As with all non-clinical studies, the DMM methodology does not fully replicate arthritis as it’s seen in humans. For example, subchondral sclerosis evident in humans with later stage arthritis does not occur. Nevertheless, when applied appropriately, the DMM model produces findings useful in understanding the pathophysiology of OA.
Phospholipase A2 in the model
The experiment starts with researchers cutting the ligament that holds the meniscus in place within the knee of the model, which results in a progression of arthritis that goes from healthy knee all the way through late arthritis within 30 days.
“We then take different time points along that spectrum from healthy to time zero to 30 days, homogenize those joints, then sequence the proteins within them,” said Dr.

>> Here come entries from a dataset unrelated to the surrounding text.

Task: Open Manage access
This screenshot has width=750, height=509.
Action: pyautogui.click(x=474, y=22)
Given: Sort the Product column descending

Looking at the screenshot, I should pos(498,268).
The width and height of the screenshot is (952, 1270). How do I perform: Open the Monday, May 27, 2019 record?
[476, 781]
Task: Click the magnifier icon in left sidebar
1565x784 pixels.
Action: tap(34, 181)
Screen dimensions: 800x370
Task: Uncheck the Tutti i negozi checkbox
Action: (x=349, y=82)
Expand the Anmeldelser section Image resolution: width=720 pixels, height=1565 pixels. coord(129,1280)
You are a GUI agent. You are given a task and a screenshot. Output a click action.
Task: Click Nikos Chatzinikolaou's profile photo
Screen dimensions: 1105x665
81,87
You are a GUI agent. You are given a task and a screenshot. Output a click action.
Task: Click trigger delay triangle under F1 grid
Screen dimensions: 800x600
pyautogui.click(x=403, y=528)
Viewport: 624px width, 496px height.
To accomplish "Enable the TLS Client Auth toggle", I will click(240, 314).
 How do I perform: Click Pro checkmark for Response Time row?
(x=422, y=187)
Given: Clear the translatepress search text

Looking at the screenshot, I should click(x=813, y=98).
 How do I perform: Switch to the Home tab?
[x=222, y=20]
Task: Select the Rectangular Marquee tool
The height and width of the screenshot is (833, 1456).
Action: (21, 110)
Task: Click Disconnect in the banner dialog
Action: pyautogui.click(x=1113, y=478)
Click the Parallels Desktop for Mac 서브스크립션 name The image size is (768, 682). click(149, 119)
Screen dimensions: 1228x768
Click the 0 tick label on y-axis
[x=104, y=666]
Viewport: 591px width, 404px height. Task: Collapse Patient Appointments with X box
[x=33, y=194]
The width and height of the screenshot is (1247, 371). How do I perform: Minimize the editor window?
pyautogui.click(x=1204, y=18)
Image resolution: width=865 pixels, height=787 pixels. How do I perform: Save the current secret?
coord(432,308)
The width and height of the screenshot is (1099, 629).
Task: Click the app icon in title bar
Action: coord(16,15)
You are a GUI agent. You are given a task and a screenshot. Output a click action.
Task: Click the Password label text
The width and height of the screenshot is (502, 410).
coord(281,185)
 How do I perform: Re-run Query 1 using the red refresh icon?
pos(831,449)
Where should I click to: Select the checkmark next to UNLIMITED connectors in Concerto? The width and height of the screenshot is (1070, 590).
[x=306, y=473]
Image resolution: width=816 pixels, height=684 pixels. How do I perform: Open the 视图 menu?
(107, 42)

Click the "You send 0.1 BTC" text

Gozebie, who expects to see a strong correlation between phospholipase A2 and the progression of arthritis.
Based on results to date, the team hypothesizes that arthritis is the result of a chronic wound signal that starts in the meniscus. When the chronic wound doesn’t heal, it spreads to the synovial tissue and drives a clinic wound pattern that eventually deteriorates and erodes the joint. Importantly, there are strong indications that a therapeutic based on sPLA2-IIA may stop the progression of arthritis.
Finding funding
In addition to achieving promising results in the lab, the team is encouraged that their work is gaining significant attention through publication in major orthopaedic and basic science journals.
“The 2005 OREF grant allowed us to compare synovial fluid of patients with healthy knees to the fluid of those who had different stages of arthritis. No one had ever done that. A lot of the studies being done now spun off that research. It was thanks to the OREF grant that I could leverage that and it made a tremendous impact on my career,” Dr. Gobezie said.
Still, Dr. Gobezie is deeply concerned that financial pressures might slow or halt their research. “Clinician scientists are becoming an endangered species. The scarcity of funding threatens our work and is driving away new scientists,” he explained. “Until National Institutes of Health funding levels are increased substantially—or additional large-scale funding sources are developed—all our work is at risk.”
From a patient perspective, Dr. Gobezie explained that arthritis strikes at the heart of what most Americans value highly—activity and motion. “Our work represents a significant contribution toward developing novel therapeutics that can prevent the progression of arthritis and relieve the pain many of our patients struggle with every day,” said Dr. Gobezie. “The ultimate objective is to eliminate arthritis altogether and put ourselves out of business. That would be a big deal.”
1United States Bone and Joint Initiative: The Burden of Musculoskeletal Diseases in the United States, Second Edition. Rosemont, IL: American Academy of Orthopaedic Surgeons; 2011.